Originally published @ 5:03 pm, Sun 27th Dec 2009
Perhaps the most important event of the year has been the discovery of dark matter. http://www.guardian.co.uk/science/2009/dec/17/dark-matter-detected
Yeah right, I hear you say. But previous discoveries in physics has led to so much change in the last century (micro-electronics, magnetic-resonance imaging, nuclear power and weapons etc.) and six per cent of the British economy is still said to come from current research in physics.
The theory that the universe was created by a big bang required the universe to have four times the amount of matter that physicists could find. So a theory of an almost inert matter, “dark matter”, existed was developed that would explain the missing three-quarters of the universe, proposed as long ago as 1933. http://en.wikipedia.org/wiki/Dark_matter
The new evidence consists of two types of particles detected by highly sensitive detectors at the bottom of the Soudan mine in Minnesota and photos of distant galaxies taken by the Hubble telescope.

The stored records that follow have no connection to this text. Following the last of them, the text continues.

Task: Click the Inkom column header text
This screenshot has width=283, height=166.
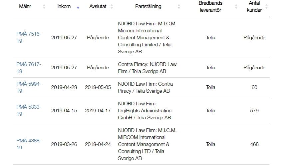Action: [x=64, y=7]

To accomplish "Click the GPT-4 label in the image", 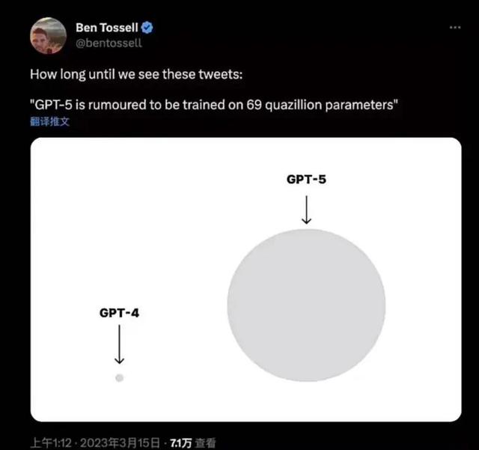I will 119,312.
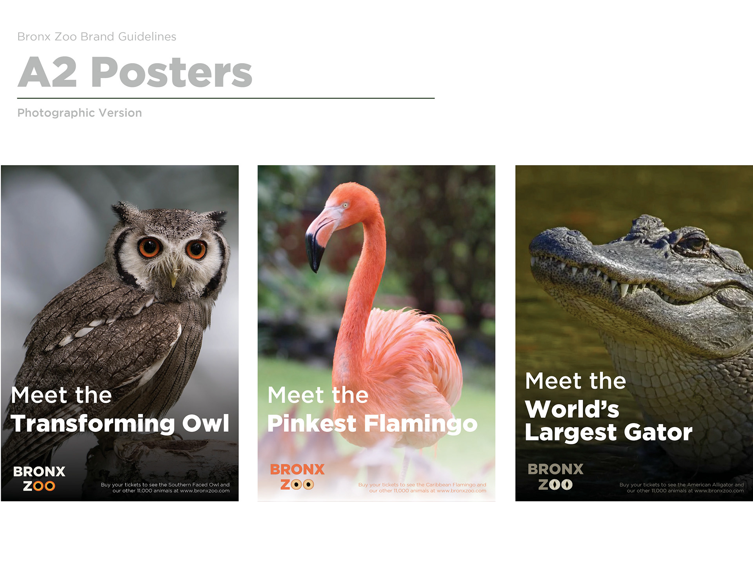Click the 'Photographic Version' subtitle
This screenshot has width=753, height=582.
80,113
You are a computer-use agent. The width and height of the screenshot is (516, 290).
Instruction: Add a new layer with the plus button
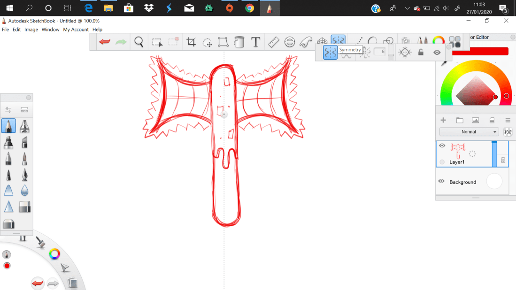(x=443, y=120)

Further evidence for the one-quarter – three quarters theory comes from our attempt to get through our 11lb Christmas turkey (“sorry, we can only get you a small one”). By the evening, we’d managed one leg and 2 wings.
Transpires that this is not sufficient evidence, and indeed, the announcement of the detection of particles in the mine was qualified by a one-quarter chance that it was an error – which seems high to me. It's to be hoped that the discovery is not a different kind of turkey.
2020 Postscript
"Currently there has been no well-established claim of dark matter detection from a direct detection experiment ..."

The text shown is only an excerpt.